L'art. 26 del D.Lgs. 81/08 pone in capo al datore di lavoro committente obblighi specifici quando affida lavori, servizi o forniture in appalto o subappalto all'interno della propria azienda o in luoghi di cui ha la disponibilità giuridica. Questi obblighi si articolano su tre livelli: verifica dell'idoneità tecnico-professionale delle imprese appaltatrici; cooperazione con le imprese appaltatrici nell'attuazione delle misure di prevenzione; coordinamento degli interventi tramite il Documento Unico di Valutazione dei Rischi da Interferenza (DUVRI).

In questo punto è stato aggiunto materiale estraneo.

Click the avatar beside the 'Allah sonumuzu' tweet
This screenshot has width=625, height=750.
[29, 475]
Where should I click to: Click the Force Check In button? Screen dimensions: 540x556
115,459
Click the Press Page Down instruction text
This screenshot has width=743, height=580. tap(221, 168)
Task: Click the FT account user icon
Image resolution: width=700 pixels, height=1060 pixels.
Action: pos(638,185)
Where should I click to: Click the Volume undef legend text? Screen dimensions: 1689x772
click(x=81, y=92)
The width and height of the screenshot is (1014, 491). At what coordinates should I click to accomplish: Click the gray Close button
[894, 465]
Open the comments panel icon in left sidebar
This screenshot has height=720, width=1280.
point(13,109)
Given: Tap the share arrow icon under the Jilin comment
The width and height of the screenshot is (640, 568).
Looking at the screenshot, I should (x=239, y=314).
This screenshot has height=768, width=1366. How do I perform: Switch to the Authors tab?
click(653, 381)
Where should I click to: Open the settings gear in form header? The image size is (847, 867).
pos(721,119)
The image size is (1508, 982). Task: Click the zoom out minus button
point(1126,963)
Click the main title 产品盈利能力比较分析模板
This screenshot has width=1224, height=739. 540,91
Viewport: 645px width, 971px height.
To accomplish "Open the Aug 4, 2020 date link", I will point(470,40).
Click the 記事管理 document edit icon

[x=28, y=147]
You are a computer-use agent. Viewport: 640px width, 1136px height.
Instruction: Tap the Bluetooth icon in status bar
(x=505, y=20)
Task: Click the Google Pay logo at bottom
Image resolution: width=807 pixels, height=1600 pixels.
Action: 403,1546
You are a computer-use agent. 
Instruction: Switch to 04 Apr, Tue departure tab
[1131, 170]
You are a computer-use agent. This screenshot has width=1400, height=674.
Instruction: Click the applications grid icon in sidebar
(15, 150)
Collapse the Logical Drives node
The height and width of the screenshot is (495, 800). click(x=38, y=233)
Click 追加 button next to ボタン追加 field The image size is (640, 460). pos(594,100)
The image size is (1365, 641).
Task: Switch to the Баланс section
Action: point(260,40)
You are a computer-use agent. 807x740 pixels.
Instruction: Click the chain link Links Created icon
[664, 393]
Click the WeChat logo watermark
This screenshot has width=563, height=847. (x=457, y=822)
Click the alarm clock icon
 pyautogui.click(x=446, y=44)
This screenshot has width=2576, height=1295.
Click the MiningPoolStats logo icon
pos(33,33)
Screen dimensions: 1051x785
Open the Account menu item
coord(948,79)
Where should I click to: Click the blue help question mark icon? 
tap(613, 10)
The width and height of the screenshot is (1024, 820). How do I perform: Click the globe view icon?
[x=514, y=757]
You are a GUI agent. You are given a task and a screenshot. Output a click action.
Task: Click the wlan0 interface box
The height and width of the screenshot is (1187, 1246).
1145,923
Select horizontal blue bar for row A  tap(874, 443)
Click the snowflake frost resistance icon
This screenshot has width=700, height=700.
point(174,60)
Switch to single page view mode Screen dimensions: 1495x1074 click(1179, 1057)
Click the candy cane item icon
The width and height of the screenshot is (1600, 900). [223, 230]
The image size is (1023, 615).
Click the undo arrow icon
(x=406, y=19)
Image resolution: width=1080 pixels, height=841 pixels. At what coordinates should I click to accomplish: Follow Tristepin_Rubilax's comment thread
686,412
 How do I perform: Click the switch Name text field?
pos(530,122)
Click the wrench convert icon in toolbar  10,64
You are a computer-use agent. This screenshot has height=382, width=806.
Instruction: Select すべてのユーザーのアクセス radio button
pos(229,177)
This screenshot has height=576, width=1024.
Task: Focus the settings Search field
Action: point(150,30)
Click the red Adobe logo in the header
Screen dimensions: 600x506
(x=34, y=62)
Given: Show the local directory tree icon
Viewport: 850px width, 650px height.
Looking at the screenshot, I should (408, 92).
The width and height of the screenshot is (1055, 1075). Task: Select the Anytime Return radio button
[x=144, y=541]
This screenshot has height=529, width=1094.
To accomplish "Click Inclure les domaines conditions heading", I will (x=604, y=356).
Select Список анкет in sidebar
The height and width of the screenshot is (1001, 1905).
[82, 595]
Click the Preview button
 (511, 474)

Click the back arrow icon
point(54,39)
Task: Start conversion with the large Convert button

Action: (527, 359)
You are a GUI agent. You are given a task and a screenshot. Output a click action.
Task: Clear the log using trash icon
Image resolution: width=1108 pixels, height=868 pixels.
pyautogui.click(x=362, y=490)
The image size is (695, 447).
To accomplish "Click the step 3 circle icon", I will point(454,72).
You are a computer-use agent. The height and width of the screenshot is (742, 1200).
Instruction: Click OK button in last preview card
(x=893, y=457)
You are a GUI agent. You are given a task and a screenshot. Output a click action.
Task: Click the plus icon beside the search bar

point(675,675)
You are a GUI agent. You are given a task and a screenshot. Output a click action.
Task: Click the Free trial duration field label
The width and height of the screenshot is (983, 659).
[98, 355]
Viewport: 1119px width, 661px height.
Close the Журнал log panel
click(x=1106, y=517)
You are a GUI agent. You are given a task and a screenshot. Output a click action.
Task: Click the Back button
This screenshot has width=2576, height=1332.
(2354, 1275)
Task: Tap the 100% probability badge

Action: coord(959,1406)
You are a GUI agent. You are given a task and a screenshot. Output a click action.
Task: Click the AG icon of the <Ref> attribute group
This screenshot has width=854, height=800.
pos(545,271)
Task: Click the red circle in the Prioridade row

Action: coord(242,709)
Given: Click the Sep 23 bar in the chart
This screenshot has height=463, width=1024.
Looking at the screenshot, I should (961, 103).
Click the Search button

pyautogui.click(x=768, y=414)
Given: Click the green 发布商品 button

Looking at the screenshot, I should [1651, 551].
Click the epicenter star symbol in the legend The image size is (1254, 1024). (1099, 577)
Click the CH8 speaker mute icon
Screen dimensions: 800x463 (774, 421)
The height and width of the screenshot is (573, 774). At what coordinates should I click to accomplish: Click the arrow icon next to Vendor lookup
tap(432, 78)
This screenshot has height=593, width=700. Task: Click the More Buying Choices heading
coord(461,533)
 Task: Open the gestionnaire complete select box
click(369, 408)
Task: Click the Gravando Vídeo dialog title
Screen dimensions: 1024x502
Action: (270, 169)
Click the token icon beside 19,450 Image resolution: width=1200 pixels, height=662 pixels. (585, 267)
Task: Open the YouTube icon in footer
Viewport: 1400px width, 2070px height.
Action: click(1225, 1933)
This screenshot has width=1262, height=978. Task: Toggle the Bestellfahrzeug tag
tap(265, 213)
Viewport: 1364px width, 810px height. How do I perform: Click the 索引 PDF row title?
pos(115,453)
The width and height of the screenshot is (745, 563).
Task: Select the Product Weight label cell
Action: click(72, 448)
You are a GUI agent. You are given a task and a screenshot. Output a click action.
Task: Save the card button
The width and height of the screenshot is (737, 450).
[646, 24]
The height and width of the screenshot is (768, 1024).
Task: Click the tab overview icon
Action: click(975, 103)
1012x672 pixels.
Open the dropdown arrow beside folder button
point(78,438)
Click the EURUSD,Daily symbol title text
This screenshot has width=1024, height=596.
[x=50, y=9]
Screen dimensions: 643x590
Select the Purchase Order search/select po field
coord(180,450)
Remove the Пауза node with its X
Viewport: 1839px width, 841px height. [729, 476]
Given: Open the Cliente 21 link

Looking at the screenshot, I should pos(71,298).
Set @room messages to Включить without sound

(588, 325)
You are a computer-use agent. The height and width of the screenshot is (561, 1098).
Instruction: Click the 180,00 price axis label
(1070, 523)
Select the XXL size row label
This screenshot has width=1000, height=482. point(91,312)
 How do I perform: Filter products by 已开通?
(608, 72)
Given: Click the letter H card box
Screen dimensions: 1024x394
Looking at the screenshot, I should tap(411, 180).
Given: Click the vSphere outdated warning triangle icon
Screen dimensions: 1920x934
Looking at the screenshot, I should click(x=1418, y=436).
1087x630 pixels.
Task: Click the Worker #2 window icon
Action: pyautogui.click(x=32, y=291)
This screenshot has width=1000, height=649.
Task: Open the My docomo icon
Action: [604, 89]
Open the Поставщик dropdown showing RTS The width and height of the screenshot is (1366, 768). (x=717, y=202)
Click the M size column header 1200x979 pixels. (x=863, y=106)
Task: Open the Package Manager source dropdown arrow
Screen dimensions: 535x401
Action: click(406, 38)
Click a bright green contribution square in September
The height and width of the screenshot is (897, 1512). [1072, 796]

La verifica dell'idoneità tecnico-professionale richiede al committente di acquisire dalla ditta appaltatrice il certificato di iscrizione alla Camera di Commercio, l'autocertificazione del possesso dei requisiti di legge e, per attività più rischiose, documentazione più ampia (DVR, organico, formazione). La giurisprudenza della Corte di Cassazione, anche nel 2026, ribadisce che la responsabilità del committente non è attenuata dalla designazione di un preposto o dalla delega di funzioni, qualora l'evento dannoso sia collegato a rischi prevedibili che il committente avrebbe dovuto rilevare ed eliminare nell'esercizio del proprio potere organizzativo.
Il DUVRI deve essere allegato al contratto di appalto e aggiornato in caso di variazioni delle lavorazioni o dei rischi. Le imprese appaltatrici e subappaltatrici devono essere coinvolte nella sua redazione. I costi della sicurezza da interferenza, calcolati nel DUVRI, non possono essere soggetti a ribasso d'asta. La giurisprudenza del 2025-2026 ha ulteriormente chiarito che il committente risponde penalmente degli infortuni occorsi ai lavoratori dell'appaltatore quando la causa dell'evento sia riconducibile a rischi da interferenza non adeguatamente gestiti o a carenze nell'idoneità tecnico-professionale dell'appaltatore che il committente avrebbe potuto rilevare con la diligenza dovuta.